▶ [TASK INSTRUCTIONS]
1) In the excerpt on American conservatism, which revolution does it say created the Anglo-American political consensus of almost three centuries?
2) Check each statement against the excerpt on American conservatism. Mark each one yes or no, and quote the words that decide it.
(a) The essay appeared in New Pantagruel.
(b) The alliance between Dissenting and Reformed Christianity grew weaker during the Stuart dynasty.
(c) The English radicalism is described as more politically moderate than the Continental kind.
3) Reproduce the stretch of the excerpt on American conservatism from "From an essay" through "Church in particular....".

▶ [DOCUMENT SECTION]
◇ ◇ ◇ ◇
May 04, 2007

Something for me to think about today...

From an essay by Daniel Larison, in New Pantagruel...

It has been one of the great, failed projects of conventional American conservatism to encourage the fiction that the Christian civilisation conservatives admire and the Enlightenment civilisation that destroyed it are part of a real continuity. For the purposes of this essay, I take it as a given that conservatism is, or at least ought to be, the persuasion and mentality that seeks good order and that in a Western society a conservative’s understanding of good order is unavoidably defined significantly and primarily by the Christian intellectual tradition in general and by the received teachings of the early Fathers of the Church in particular....

[....]

...However, this American conservatism was never entirely committed to rejecting the French Revolutionary model of society and its conception of humanity, at least not when similar ideas had already established themselves in Anglo-American culture by means that were really no less excessive and revolutionary in the seventeenth century. American conservatism could readily abjure an offensive Continental radicalism to which it was not really connected while embracing the fruits of an equally philosophically offensive, but more politically moderate English radicalism drawn from the English Puritan Revolution that had created the Anglo-American political consensus of almost three centuries.

For an American, even one inclined to recognise the deep roots of American order in Israel and antiquity, these three centuries must seem nearly an eternity—indeed, they are virtually the whole of our historical experience on this continent. From an American perspective, circa 1775, the legacy of Whig usurpation, violence and abstraction was already in some sense "traditional" and relatively well-established in precedent—the rights of Englishmen our ancestors claimed were, in the sweep of history, fairly new and based on contractarian and rights theories just as speculative and ahistorical in their own way as any imagined in France, but they had acquired a certain respectability and stability through their institutionalisation and their ready application in colonial life. The accidental seventeenth-century alliance between Dissenting and Reformed Christianity, the parliamentary cause and a philosophy of natural rights grew steadily stronger in the course of the Stuart dynasty, which in turn lent an unusual plausibility to the accommodation of Enlightenment claims and Christianity in English and American societies.
◇ ◇ ◇ ◇
▶ [ROWS]

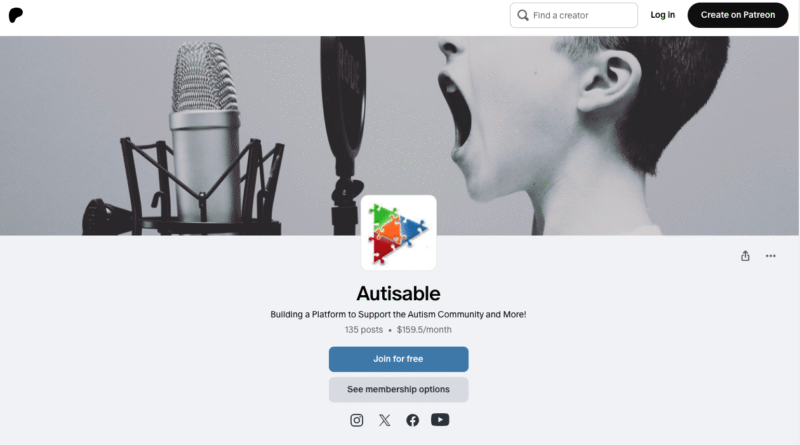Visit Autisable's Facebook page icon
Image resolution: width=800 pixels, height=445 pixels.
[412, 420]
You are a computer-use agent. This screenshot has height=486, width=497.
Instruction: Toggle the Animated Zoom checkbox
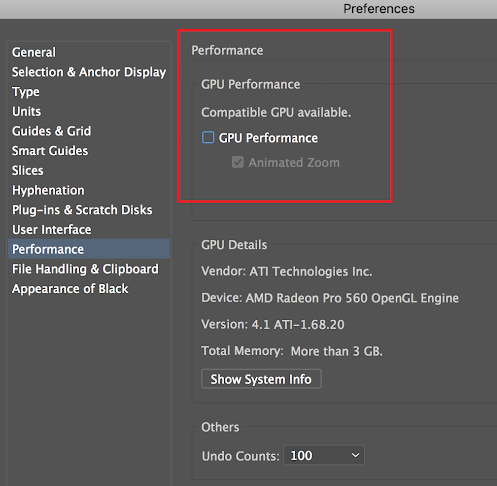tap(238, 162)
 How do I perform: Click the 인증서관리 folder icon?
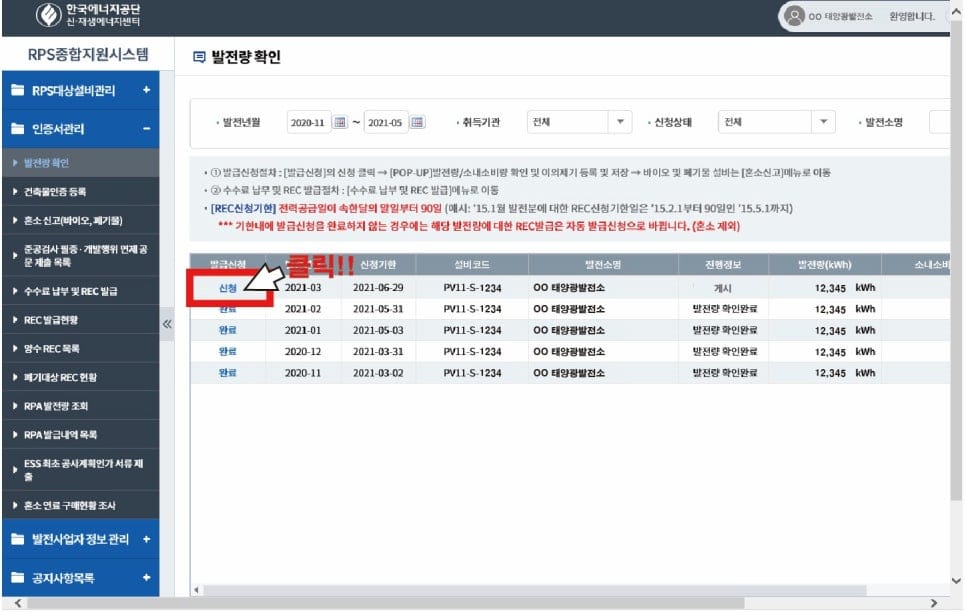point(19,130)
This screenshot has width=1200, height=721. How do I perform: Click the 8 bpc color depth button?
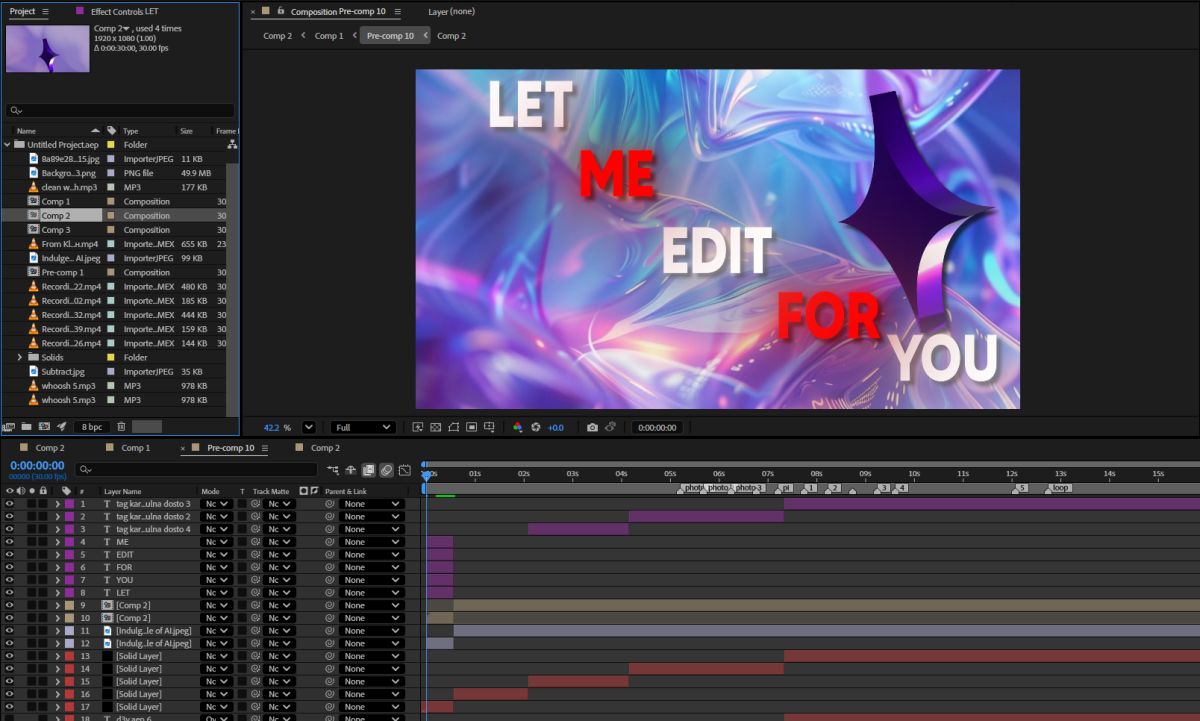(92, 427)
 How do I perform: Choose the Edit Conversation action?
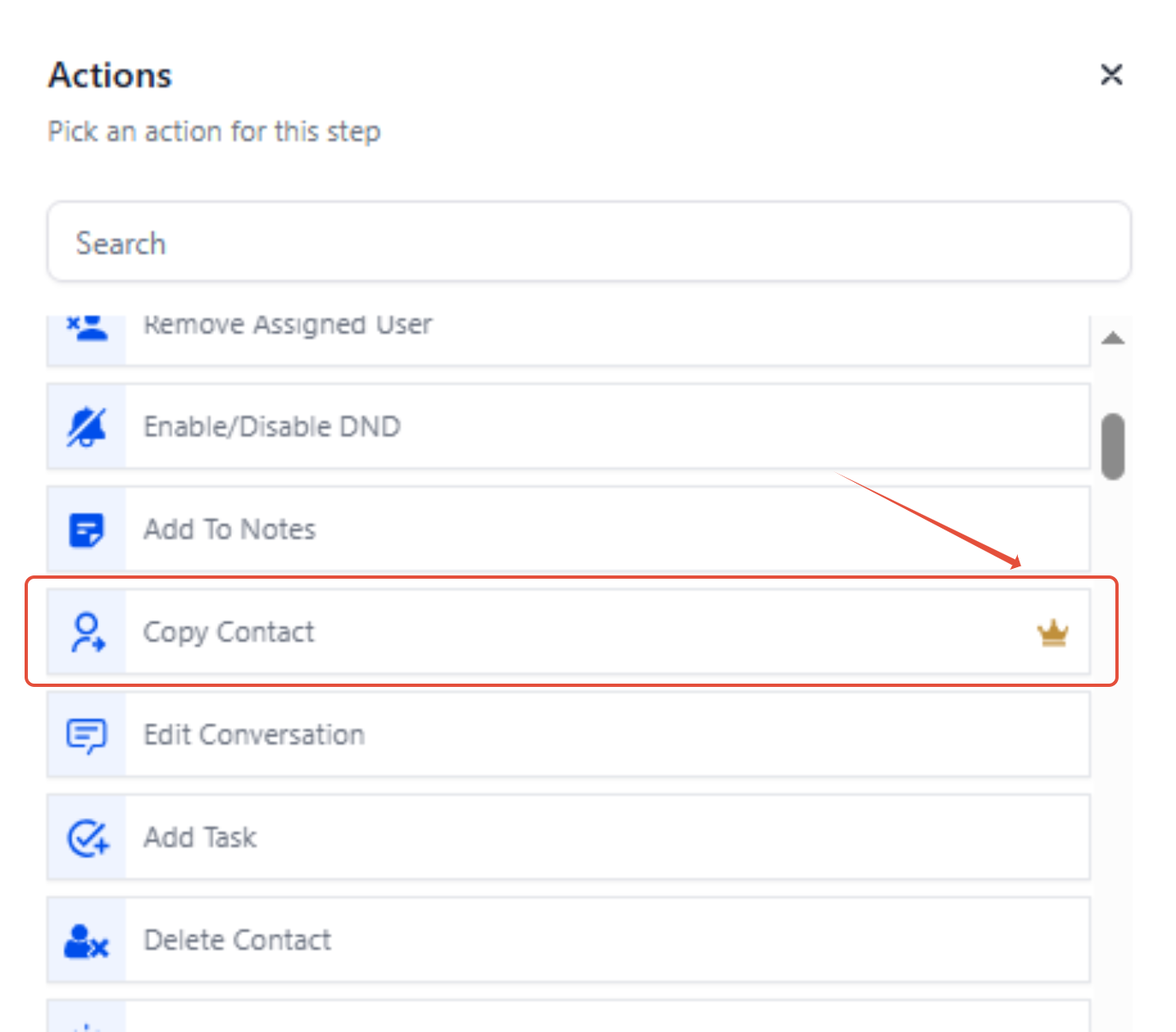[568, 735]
◇ ◇ ◇ ◇
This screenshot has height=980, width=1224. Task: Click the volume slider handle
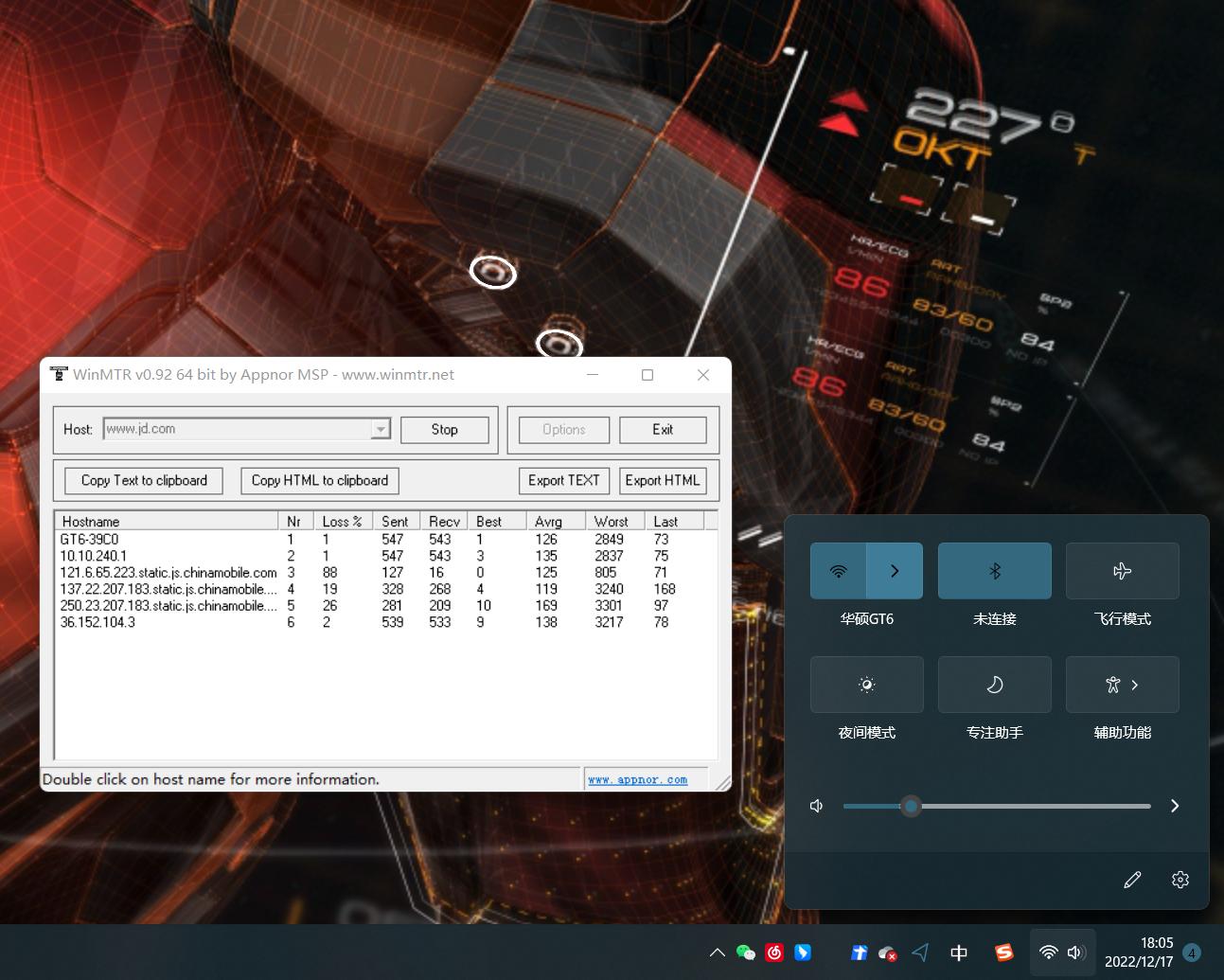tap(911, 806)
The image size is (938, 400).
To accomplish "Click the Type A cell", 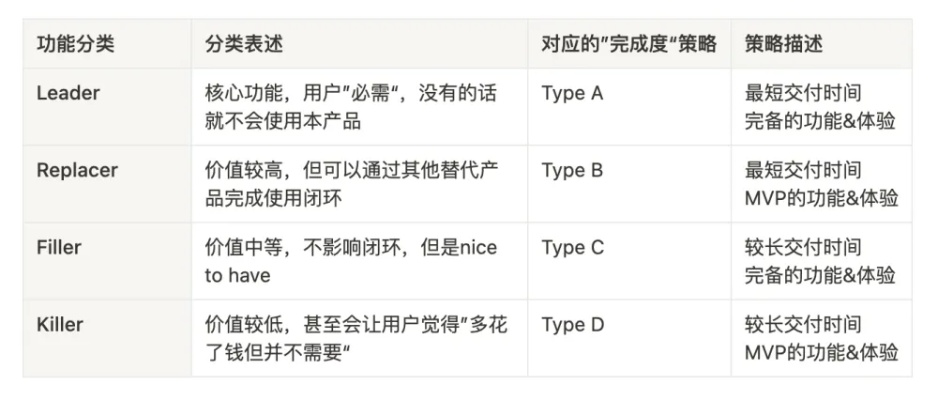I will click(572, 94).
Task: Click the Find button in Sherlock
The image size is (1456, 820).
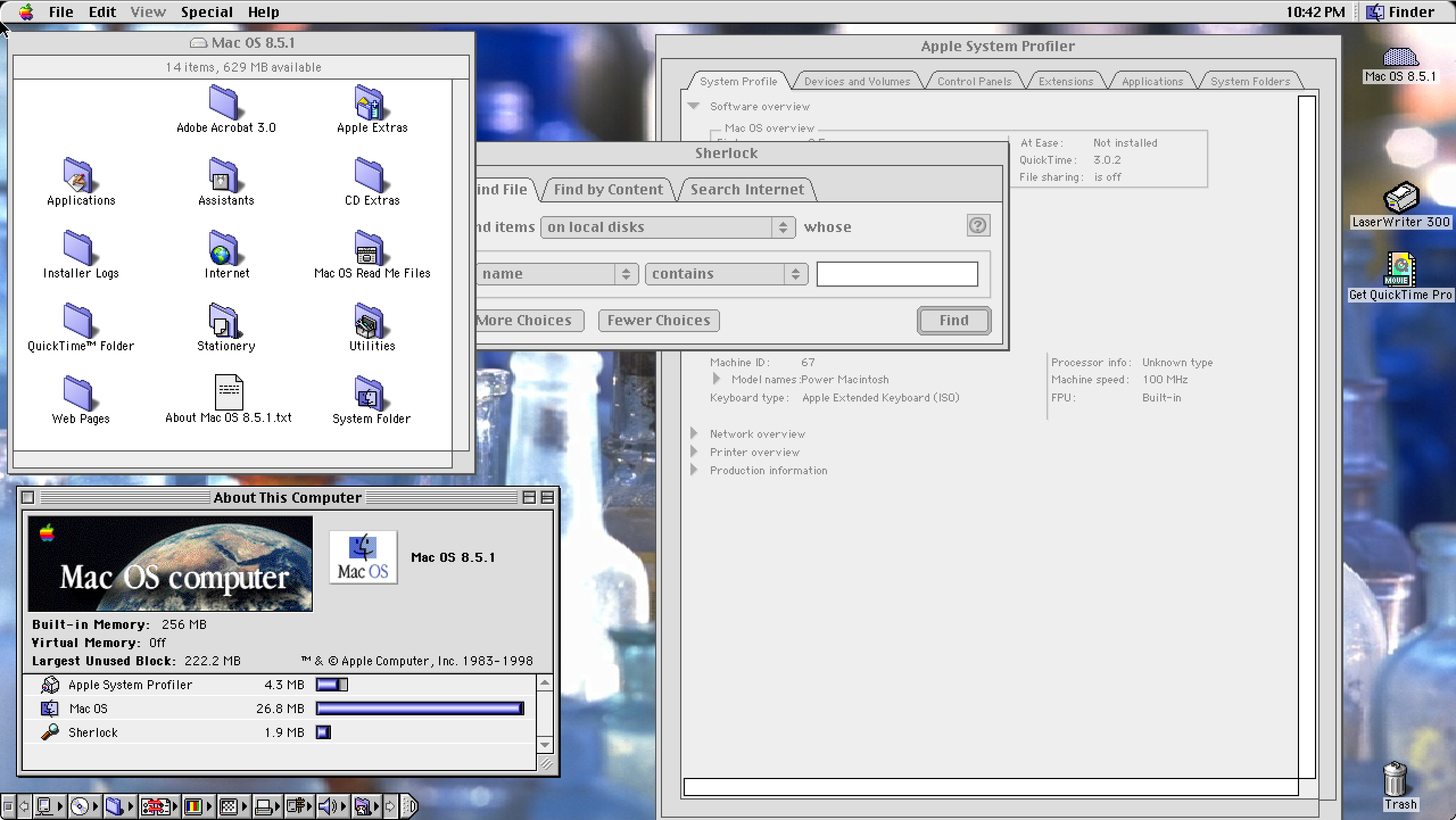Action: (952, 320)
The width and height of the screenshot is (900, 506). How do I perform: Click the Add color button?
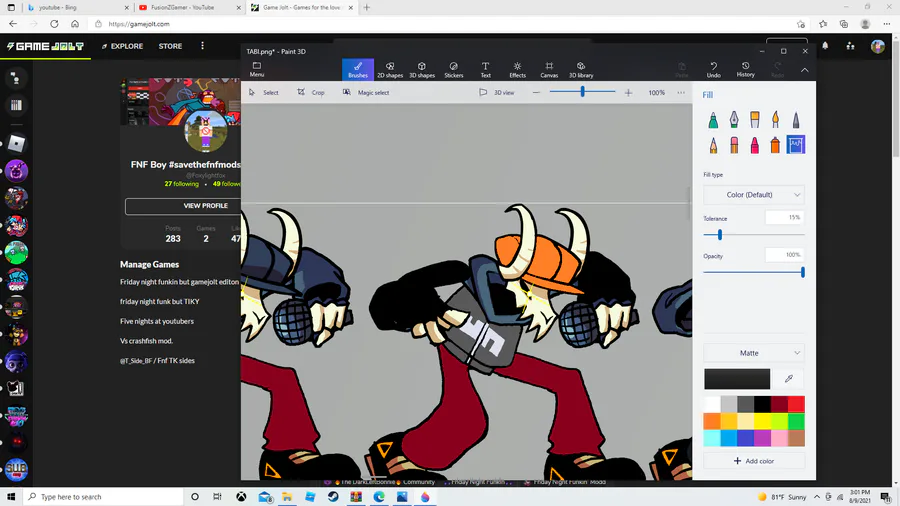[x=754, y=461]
◇ ◇ ◇ ◇
▶ [RESPONSES IN ORDER]
1) The English Puritan Revolution.

2)
(a) Yes: "From an essay by Daniel Larison, in New Pantagruel"
(b) No: "grew steadily stronger in the course of the Stuart dynasty"
(c) Yes: "but more politically moderate English radicalism"

3)
From an essay by Daniel Larison, in New Pantagruel...

It has been one of the great, failed projects of conventional American conservatism to encourage the fiction that the Christian civilisation conservatives admire and the Enlightenment civilisation that destroyed it are part of a real continuity. For the purposes of this essay, I take it as a given that conservatism is, or at least ought to be, the persuasion and mentality that seeks good order and that in a Western society a conservative’s understanding of good order is unavoidably defined significantly and primarily by the Christian intellectual tradition in general and by the received teachings of the early Fathers of the Church in particular....